Lula est accusé d’avoir reçu un triplex en bord de mer du groupe de bâtiment OAS en échange de l’attribution de marchés publics de Petrobras pendant sa présidence (2003-2010).

Le juge Grebran Neto, premier à voter lors du jugement en appel, a affirmé qu' »il exist(ait) des preuves au-delà de tout doute raisonnable » que « ce triplex était réservé au président Lula ».

« L’ex-président était un des principaux artisans, sinon le principal, d’un vaste réseau de corruption (…) qui a fragilisé non seulement le fonctionnement de Petrobras, mais de tout le processus politique du Brésil », a-t-il asséné.

L’avocat de Lula, Cristiano Zanin Martins, avait auparavant affirmé que le triplex au coeur de la procédure « n’appart(enait) pas à Lula » mais à OAS et que l’icône de la gauche « n’en a jamais reçu les clés et n’y a jamais passé une nuit ».
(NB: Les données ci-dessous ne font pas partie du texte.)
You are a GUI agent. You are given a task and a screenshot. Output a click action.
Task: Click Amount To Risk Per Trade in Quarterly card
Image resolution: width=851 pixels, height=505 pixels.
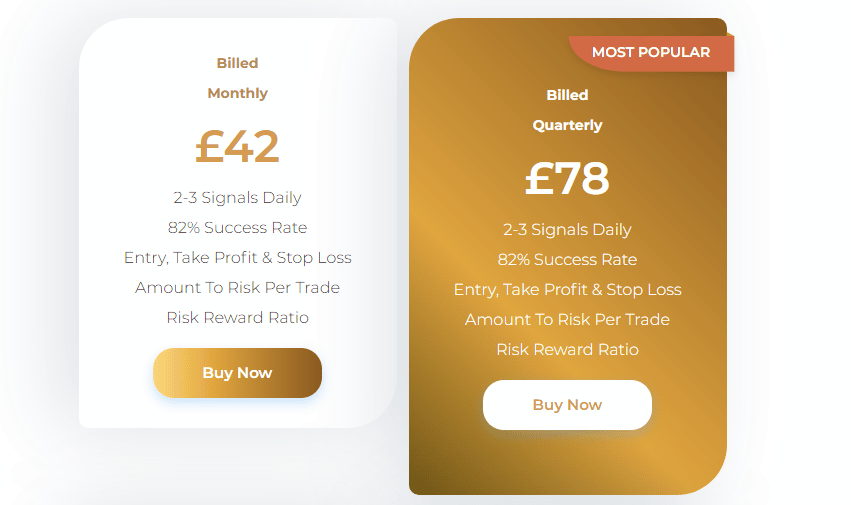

Ses partisans ont également relevé que la justice brésilienne avait fait montre d’une célérité inhabituelle dans la procédure visant Lula et que les preuves contre lui, qui reposent sur une délation, étaient bien minces.

Mais les déboires de l’ex-président avec la justice sont loin de s’arrêter à l’affaire du triplex: il est aussi visé par huit autres procédures, six déjà en cours et deux mises en accusation à venir.